Challenge
Could you transcribe the whole passage below on climbing and teaching in the smARTS program, word for word?

Excerpted text
Elliot shared when asked about her climbing history, “I first began climbing in Idyllwild in the early ’70s with the hot shot climbers, then we moved onto Yosemite and the Sierra Nevadas. I was 18 when I first backpacked through and climbed the Grand Canyon, and it became a solo annual spiritual retreat that I still seek out. Even as a working adult in the UK, I would come alone to Idyllwild first and climb San Jacinto and follow that with a three- to five-day camping trip in the Grand Canyon. The exquisite beauty of remote locations gave me an inner strength and peace I would take back into my life each year. The grandeur provided a perspective on the insignificance of so much of life’s standard fare.”

Regarding involvement with smARTS, Jenkins confessed, “I’ve never done anything as worthwhile and rewarding as the teaching we do with young children. I’m not a volunteer by nature but I come out of the smARTS sessions more exhausted than I am after I’ve climbed a mountain, and the smile on my face is immovable.

“I think the joy of teaching in the smARTS program lies in the transaction. We bring in the media and the concept, and the kids introduce us to an unforeseen world filled with joy. Because there are no rules outside of the basic physics of the medium, and because no inhibitions exist, they knock the socks off conventional approaches.

Recorded data
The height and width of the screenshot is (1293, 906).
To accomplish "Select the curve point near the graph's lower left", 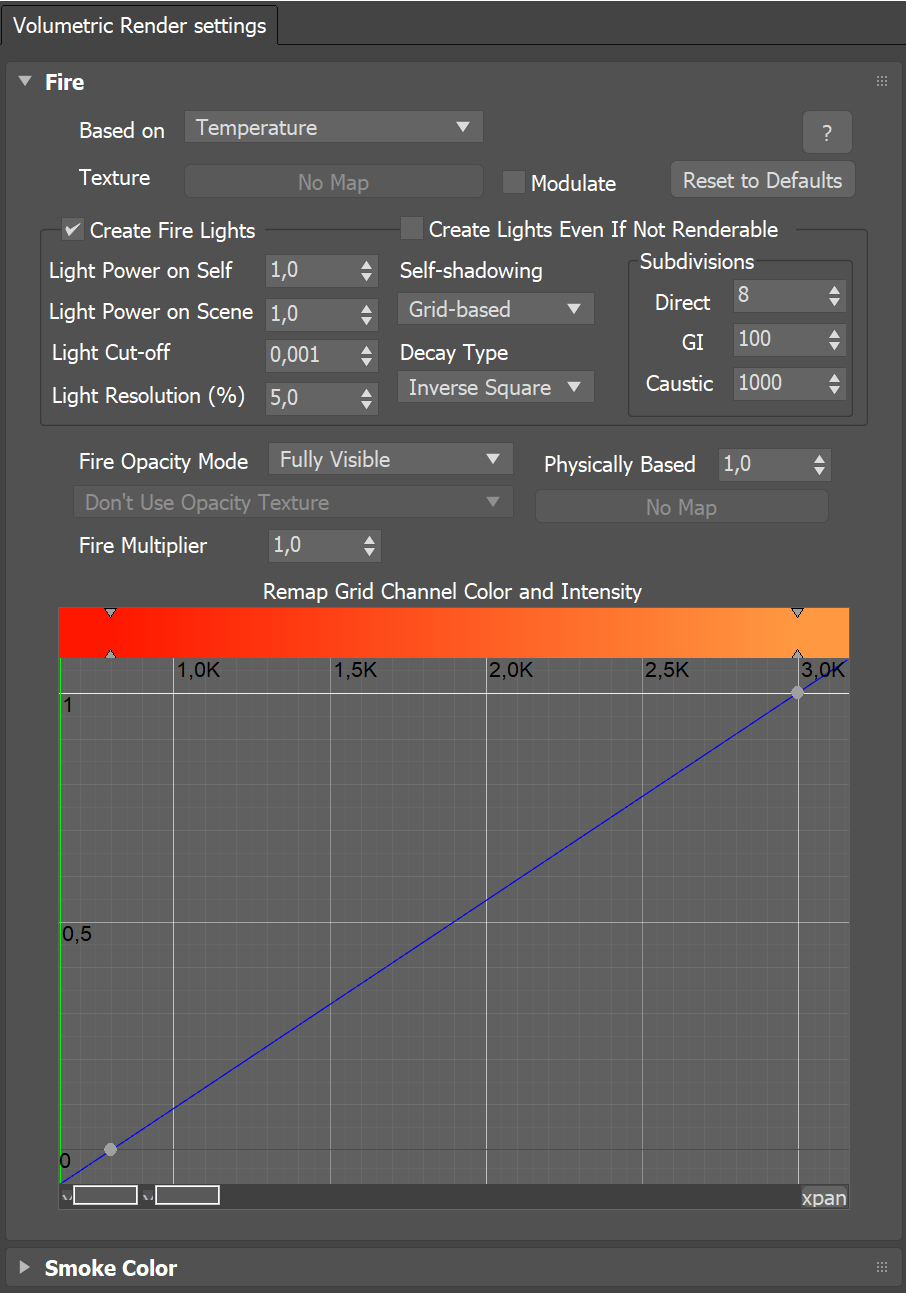I will (110, 1149).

Full response
Elliot shared when asked about her climbing history, “I first began climbing in Idyllwild in the early ’70s with the hot shot climbers, then we moved onto Yosemite and the Sierra Nevadas. I was 18 when I first backpacked through and climbed the Grand Canyon, and it became a solo annual spiritual retreat that I still seek out. Even as a working adult in the UK, I would come alone to Idyllwild first and climb San Jacinto and follow that with a three- to five-day camping trip in the Grand Canyon. The exquisite beauty of remote locations gave me an inner strength and peace I would take back into my life each year. The grandeur provided a perspective on the insignificance of so much of life’s standard fare.”

Regarding involvement with smARTS, Jenkins confessed, “I’ve never done anything as worthwhile and rewarding as the teaching we do with young children. I’m not a volunteer by nature but I come out of the smARTS sessions more exhausted than I am after I’ve climbed a mountain, and the smile on my face is immovable.

“I think the joy of teaching in the smARTS program lies in the transaction. We bring in the media and the concept, and the kids introduce us to an unforeseen world filled with joy. Because there are no rules outside of the basic physics of the medium, and because no inhibitions exist, they knock the socks off conventional approaches.